The minimum standards for health benefits carriers for the FEHB Program shall be those contained in 48 CFR subpart 1609.70.

[57 FR 14324, Apr. 20, 1992]

§ 890.203   Application for approval of, and proposal of amendments to, health benefit plans.

(a) New plan applications. (1) The Director of OPM shall consider applications to participate in the FEHB Program from comprehensive medical plans (CMP's) at his or her discretion. CMP's are automatically invited to submit applications annually to participate in the FEHB Program unless otherwise notified by OPM. If the Director should determine that it is not beneficial to the enrollees and the Program to consider applications for a specific contract year, OPM will publish a notice with a 60 day comment period in the Federal Register no less than 7 months prior to the date applications would be due for the specific contract year for which applications will not be accepted.

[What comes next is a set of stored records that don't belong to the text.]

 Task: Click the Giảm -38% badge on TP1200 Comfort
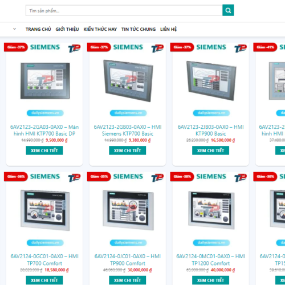click(x=182, y=177)
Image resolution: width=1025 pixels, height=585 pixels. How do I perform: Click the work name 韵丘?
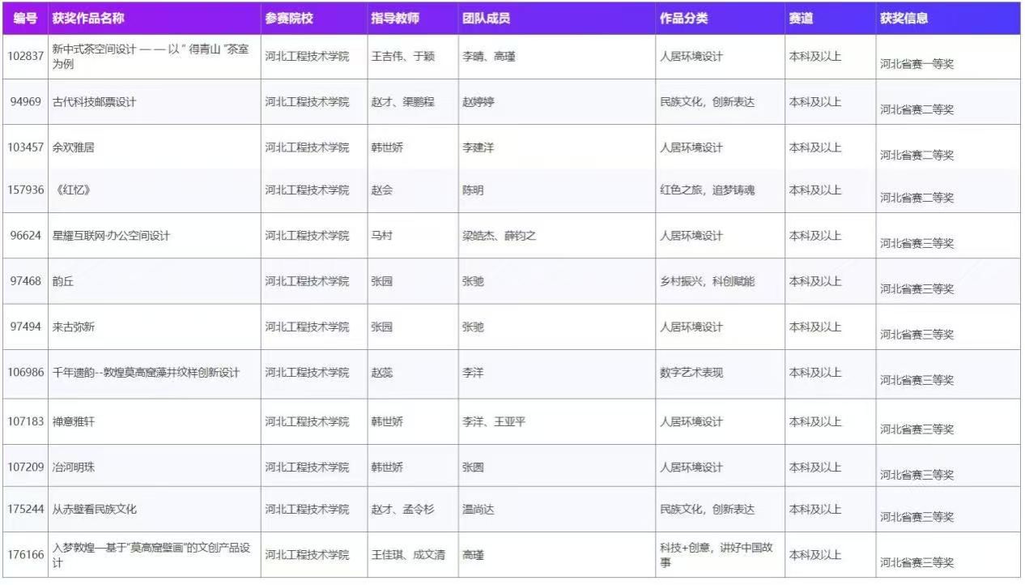click(63, 281)
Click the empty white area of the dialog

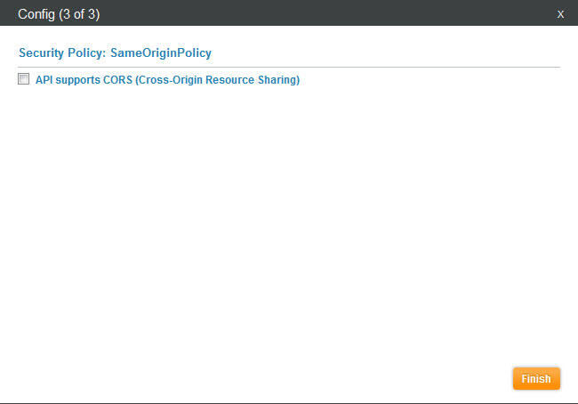(289, 222)
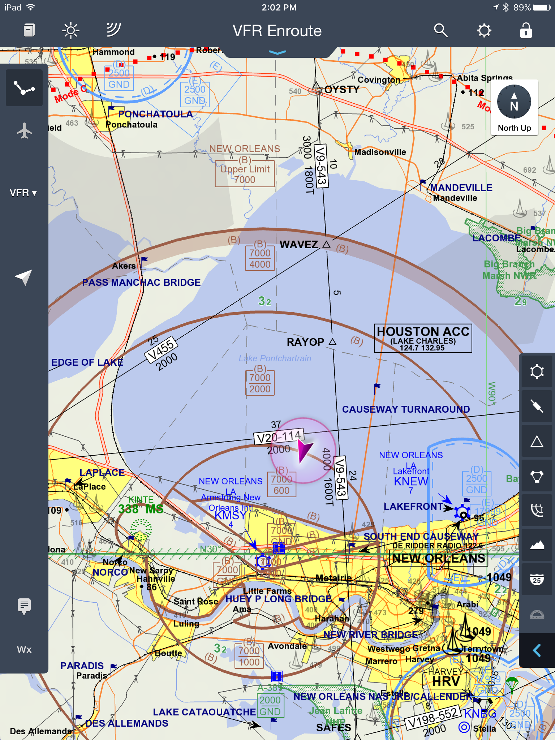Image resolution: width=555 pixels, height=740 pixels.
Task: Expand the VFR chart type dropdown
Action: click(23, 193)
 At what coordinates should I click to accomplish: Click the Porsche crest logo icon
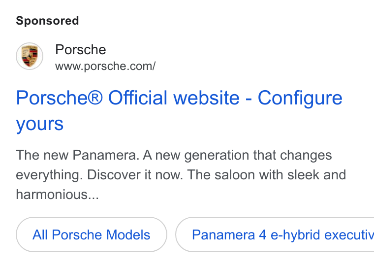30,56
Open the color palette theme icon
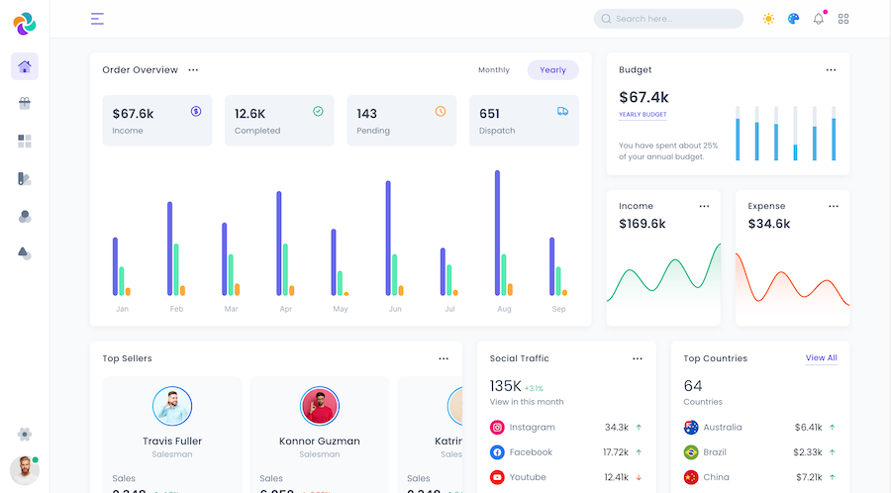891x493 pixels. tap(793, 19)
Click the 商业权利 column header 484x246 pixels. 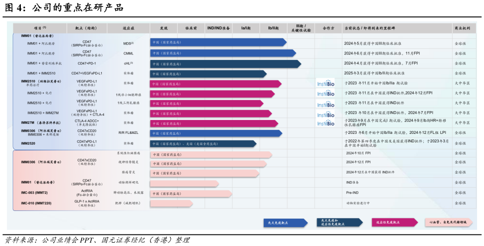coord(463,28)
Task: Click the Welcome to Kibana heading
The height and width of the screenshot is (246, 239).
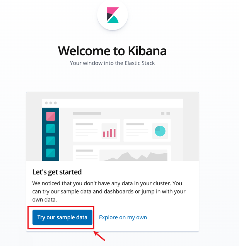Action: coord(112,51)
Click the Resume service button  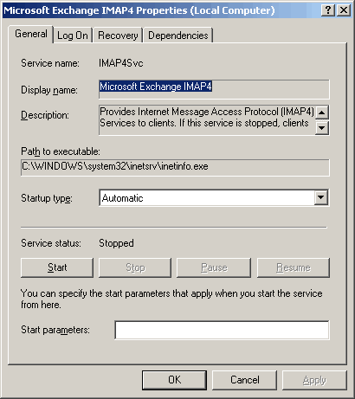click(x=294, y=267)
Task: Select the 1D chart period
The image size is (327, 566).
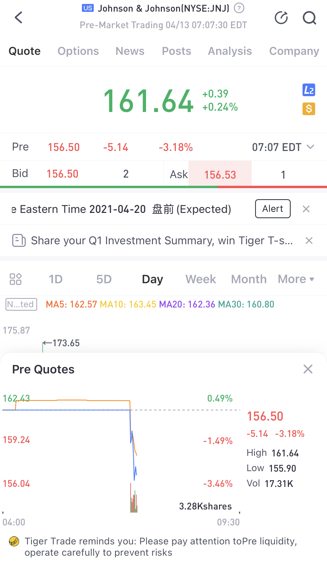Action: tap(56, 279)

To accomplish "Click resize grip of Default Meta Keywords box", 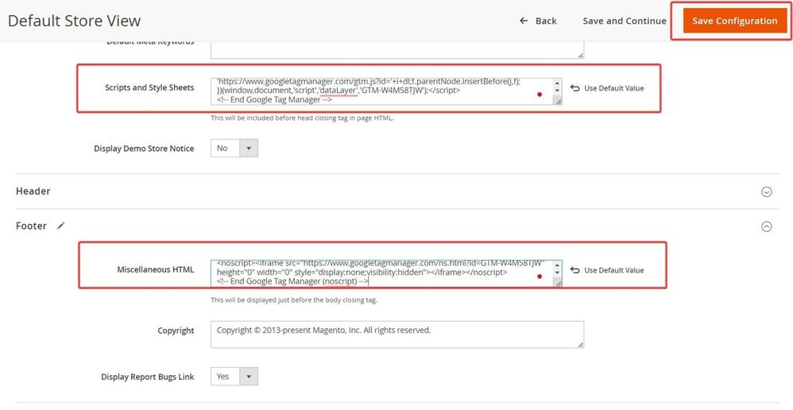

(2) When applications are considered, CMP's should apply for approval by writing to the Office of Personnel Management, Washington, DC 20415. Application letters must be accompanied by any descriptive material, financial data, or other documentation required by OPM. Plans must submit the letter and attachments in the OPM-specified format by January 31, or another date specified by OPM, of the year preceding the contract year for which applications are being accepted. Plans must submit evidence demonstrating they meet all requirements for approval by March 31 of the year preceding the contract year for which applications are being accepted. Plans that miss either deadline cannot be considered for participation in the next contract year. All newly approved plans must submit benefit and rate proposals to OPM by May 31 of the year preceding the contract year for which applications are being accepted in order to be considered for participation in that contract year. OPM may make counter-proposals at any time.

(3) OPM may approve such comprehensive medical plans as, in the judgment of OPM, may be in the best interest of enrollees in the Program. In addition to specific requirements set forth in 5 U.S.C. chapter 89, in chapter 1 and other relevant portions of title 48 of the Code of Federal Regulations, and in other sections of this part, to be approved, an applicant plan must actually be delivering medical care at the time of application; must be in compliance with applicable State licensing and operating requirements; must not be a Federal, State, local, or territorial governmental entity; and must not be debarred, suspended, or ineligible to participate in Government contracting or subcontracting for any reason, including fraudulent health care practices in other Federal health care programs.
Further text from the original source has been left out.